## What the exercise asks
Only one stretch of the data below should be repeated: the lines from the line containing "Screen dimensions: 644x362" through the line containing "This screenshot has height=603, width=868.", inclusive, exactly as they are.

--- Given records Enclosed Below ---

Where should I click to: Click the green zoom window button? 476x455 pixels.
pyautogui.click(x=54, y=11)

--- End of Enclosed Given records ---
--- Given records Enclosed Below ---

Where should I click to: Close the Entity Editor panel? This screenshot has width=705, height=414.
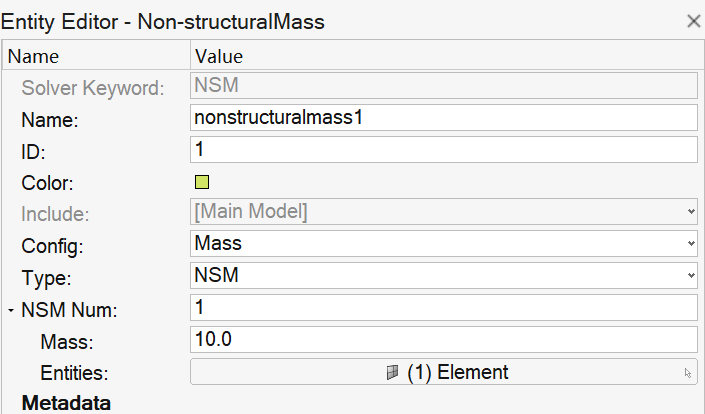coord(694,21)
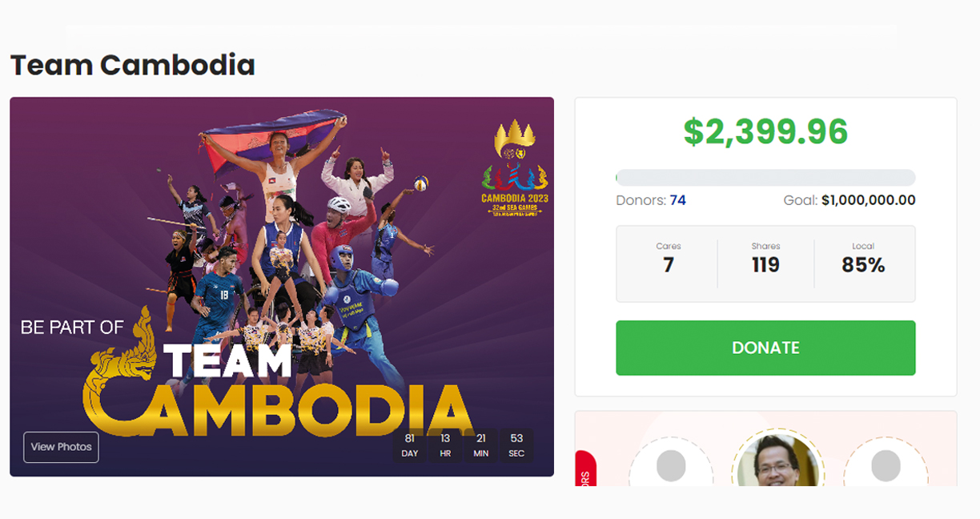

--- End of Enclosed Given records ---
--- Given records Enclosed Below ---

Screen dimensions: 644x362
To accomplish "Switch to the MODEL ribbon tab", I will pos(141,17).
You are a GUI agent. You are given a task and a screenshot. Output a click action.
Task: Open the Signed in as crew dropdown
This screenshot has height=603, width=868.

--- End of Enclosed Given records ---

## Result for this exercise
Screen dimensions: 644x362
To accomplish "Switch to the MODEL ribbon tab", I will pos(141,17).
You are a GUI agent. You are given a task and a screenshot. Output a click action.
Task: Open the Signed in as crew dropdown
This screenshot has height=603, width=868.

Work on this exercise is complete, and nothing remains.